President Moon has consistently sought a path toward peace with North Korea. Achievements in this regard include facilitating several intra-Korean summits and the three meetings between Trump and Kim. Economic opening to North Korea has been at the core of Moon’s program, but Washington’s sanctions regime has blocked most initiatives. The end-of-war declaration, agreed to “in principle” by four major stakeholder nations, may well be the last significant peace initiative of his term. Yet, even if it goes no further than the symbolic agreement announced in Canberra, Moon, as a practical politician, likely consoles himself with a secondary objective of burnishing his political party’s reputation for pursuing peace during the run-up to the next election.

The impasse in Korea raises profound questions about the U.S.-South Korea alliance. What is an alliance’s value for peace and security if a faraway great power effectively vetoes peace initiatives by a middle power dealing with a potential war situation in its immediate neighborhood? Of course, some will argue this to be simply the latest example of Thucydides’ Melian dilemma: “The strong do what they can, and the weak suffer what they must.” But this simple formulation never captures the full complexity or mutability of the real world.
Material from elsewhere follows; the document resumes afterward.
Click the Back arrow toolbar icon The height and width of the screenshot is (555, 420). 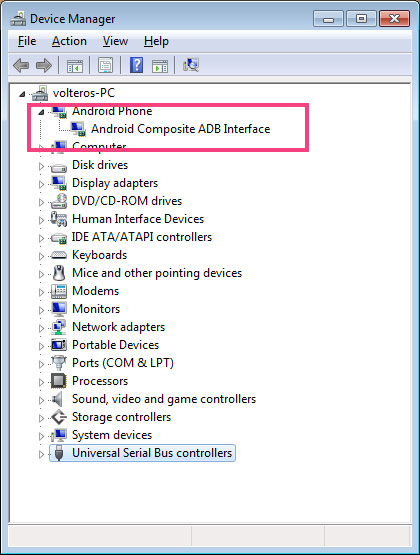point(21,65)
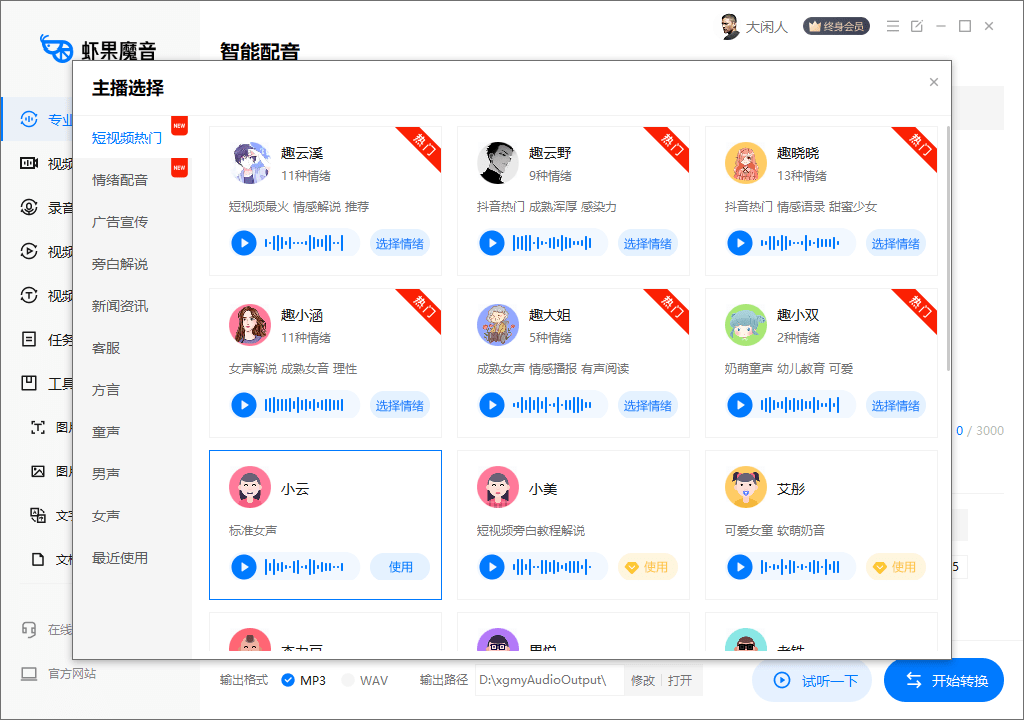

It did not do so for the Athenians, nor the Melians, and neither does it for us today.

Alliances cannot and do not last forever. To endure from one era to another, they must adapt and change. If Washington returns to old habits of leveraging its hegemonic will to control affairs on the Korean Peninsula, it may reap the unintended consequence of hastening the end of the alliance. After all, South Korea is much stronger economically and militarily than it was a few decades ago. It has earned substantial agency in its Northeast Asian geostrategic maneuvers, and it demands certain strategic autonomy independent from Washington. The U.S. would be wise to recognize this and accommodate Seoul. A relationship of partners will be more productive than the archaic patron-client one that actively shuns South Korean interest. And such strategic recalibration would come with the added benefit of helping end America’s longest war.